Thrust is a highly surreal, highly conceptual book that doesn’t shy away from graphic sexuality.  While I enjoyed this book for its interesting premise, characters and setting, I did have some problems with certain plot threads falling flat and unneeded details that led to me feeling a bit uncomfortable. 

I loved Laisve as a character and protagonist.  Though she was sometimes difficult to understand (on purpose), I enjoyed exploring her quirks (such as listing things incessantly) and mature insight into other people’s lives.  She’s a kind girl who’s circumstances and powers make her into an odd duck.  I also really enjoyed the futuristic setting of The Brooks. A city half underwater and plagued by raids on immigrants seems like a logical conclusion to the climate crisis and attacks on immigrants present in modern day America.  Emphasizing the struggles of the country in modern day through both past and future settings made for interesting commentary on how history repeats itself.

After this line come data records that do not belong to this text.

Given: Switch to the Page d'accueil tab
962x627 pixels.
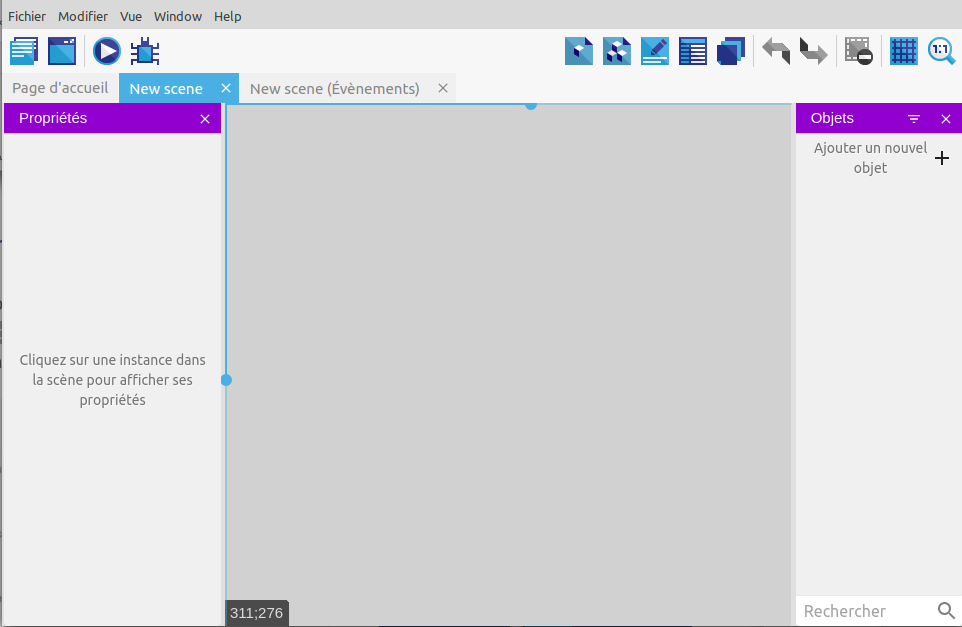Looking at the screenshot, I should point(60,88).
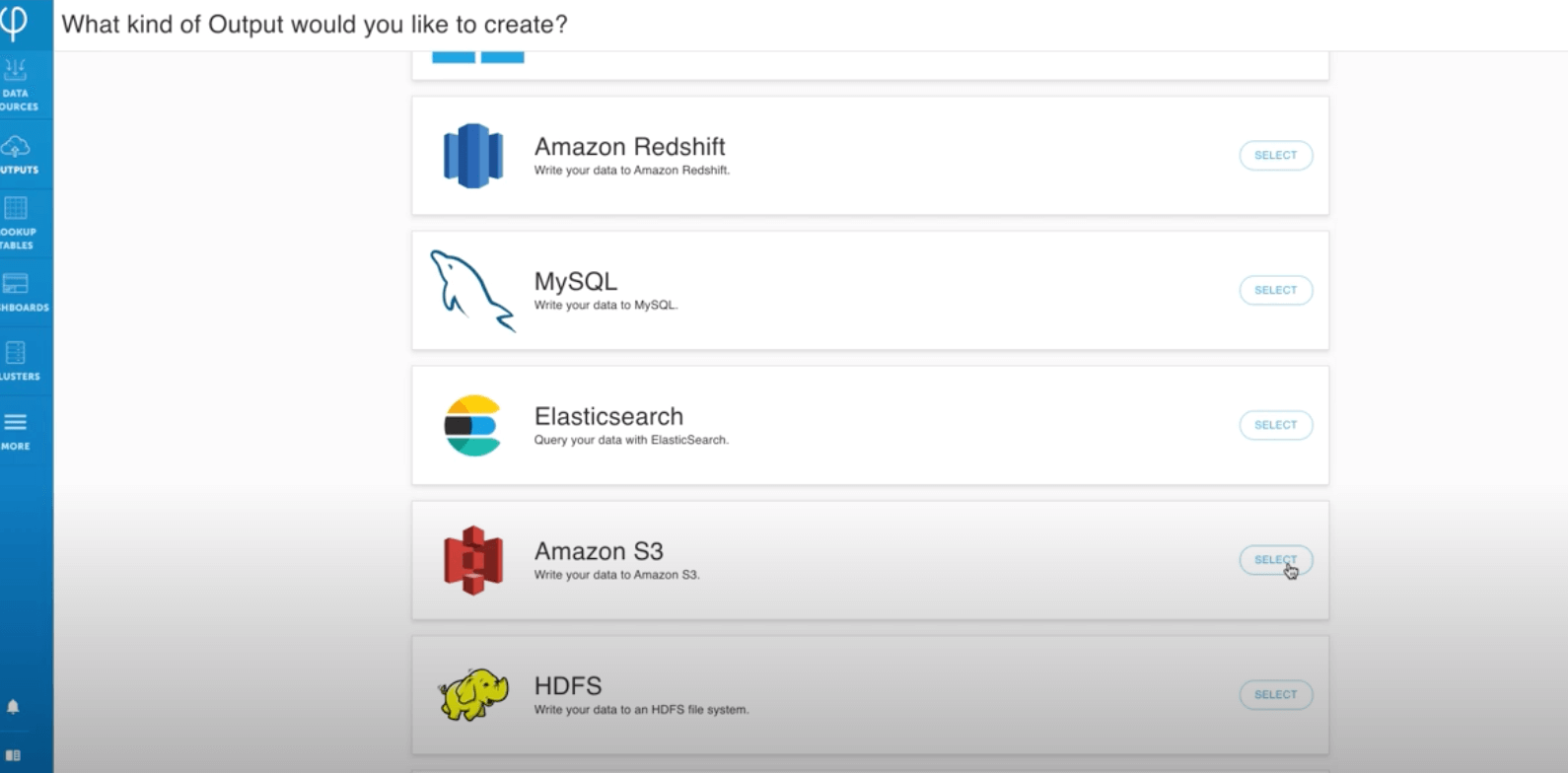Screen dimensions: 1568x773
Task: Click the MySQL dolphin logo
Action: (472, 290)
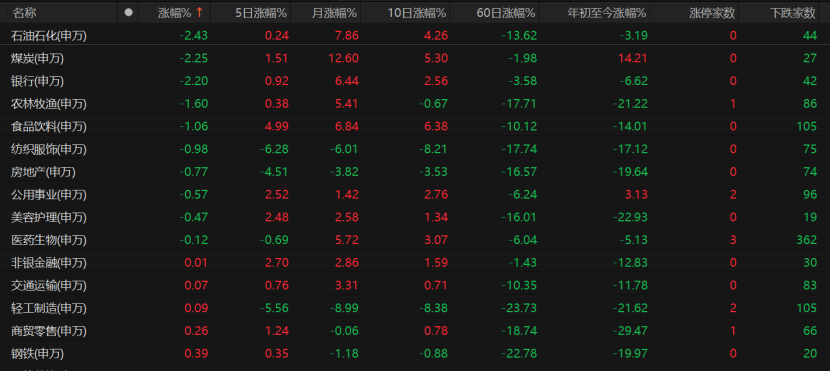Image resolution: width=830 pixels, height=372 pixels.
Task: Open the 煤炭(申万) sector row
Action: (x=415, y=58)
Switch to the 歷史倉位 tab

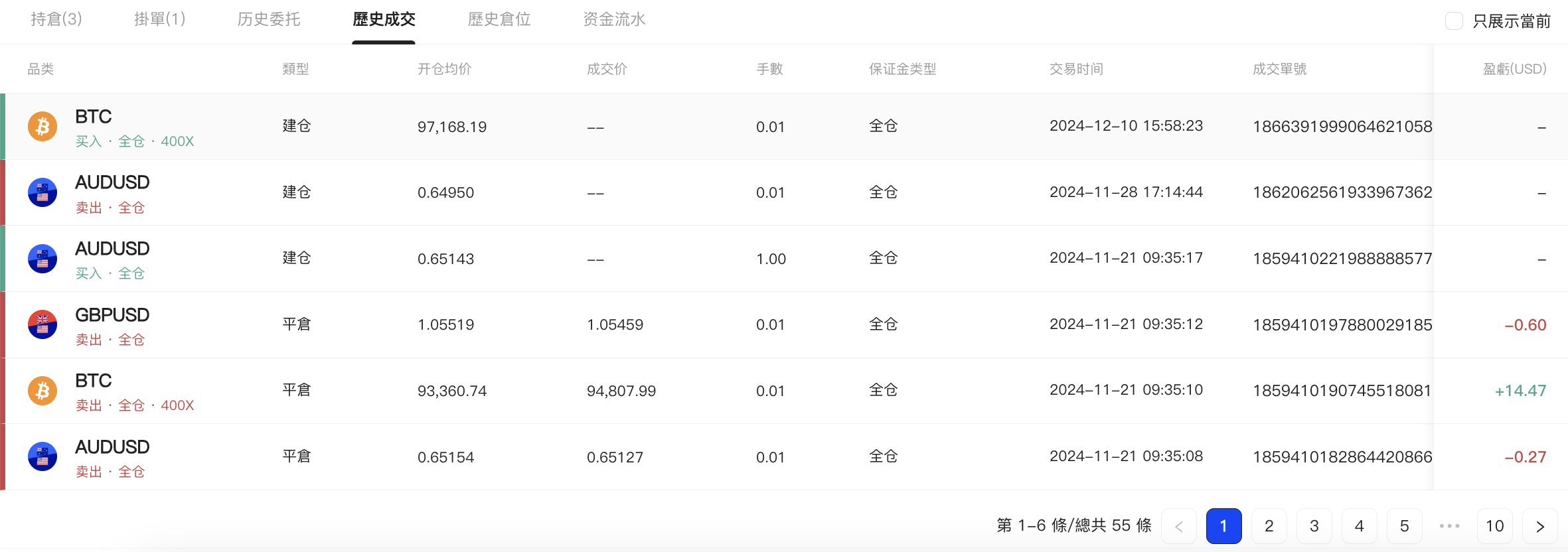point(499,19)
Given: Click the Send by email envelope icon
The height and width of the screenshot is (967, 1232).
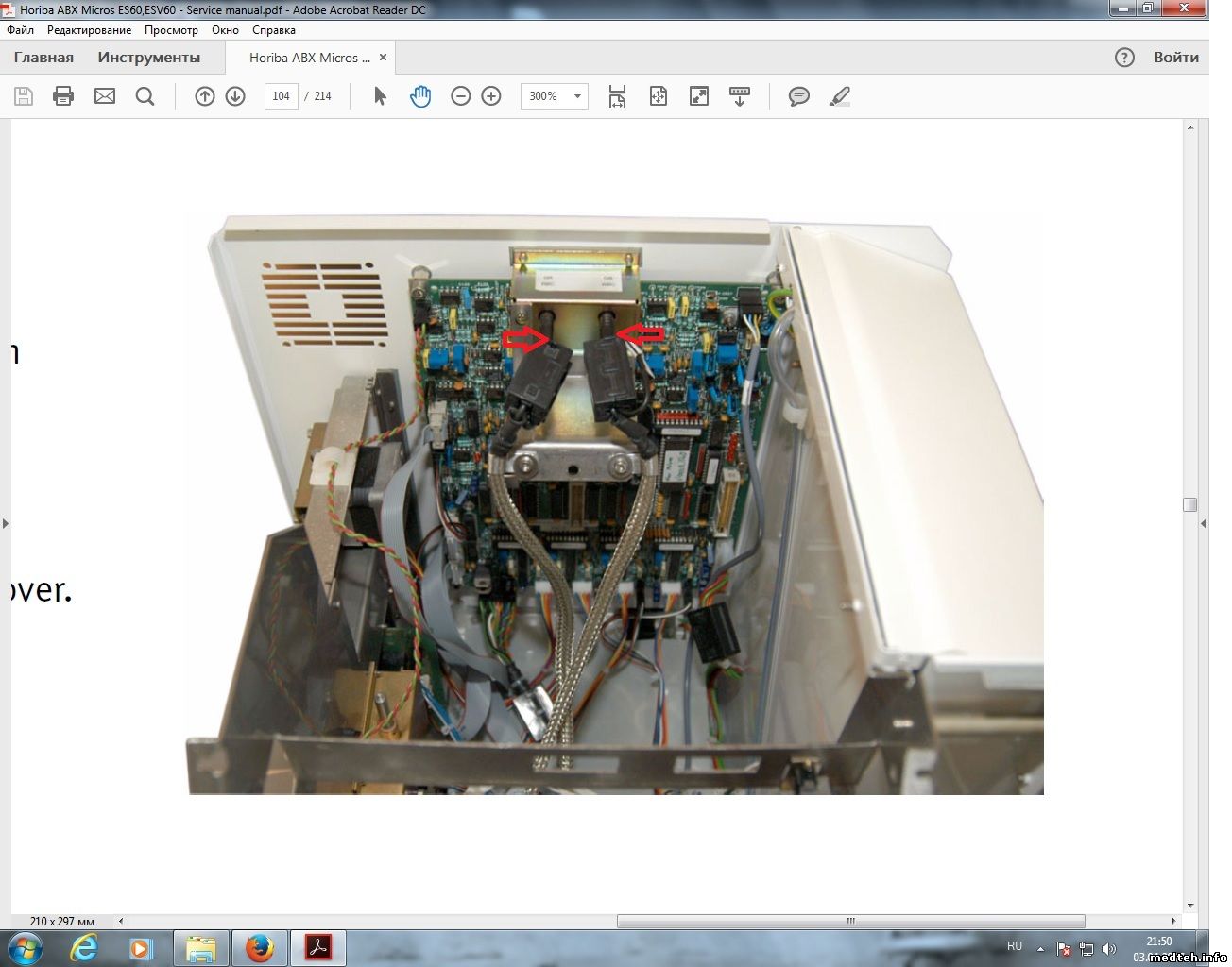Looking at the screenshot, I should [105, 96].
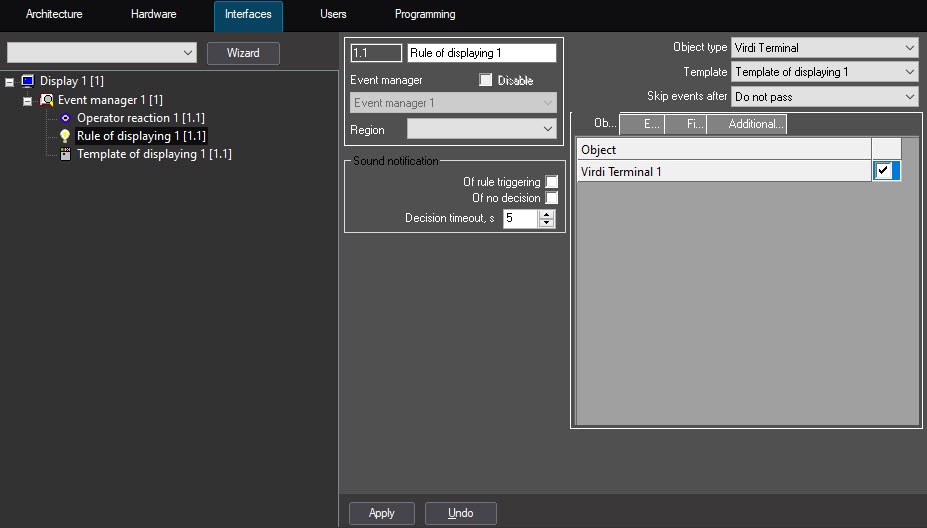Increase Decision timeout with up arrow
927x528 pixels.
tap(546, 214)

My problems with the book lie mostly in plot threads that seem to go nowhere or wrap up unsatisfyingly, and the uncomfortable incestuous relationship between Aurora and Frederich.  I felt that the story line with Lily felt very unsatisfying to me, and, while I understand this book is in part about sex, I don’t think having her have a very fulfilling sexual experience really had anything to do with her problems relating to her father and brother.  I got what she was  going for with the coffin scene, but it just didn’t do it for me.  I also found the relationship between Frederich and his cousin Aurora to be deeply uncomfortable.  I understand that it takes place in a different time period when having sex with your cousin was a more normal thing to do, but the sex scenes between them were described so graphically and almost voyeuristically that it surpassed all that Yuknavitch was trying to say about sexual deviancy, and just made me deeply uncomfortable.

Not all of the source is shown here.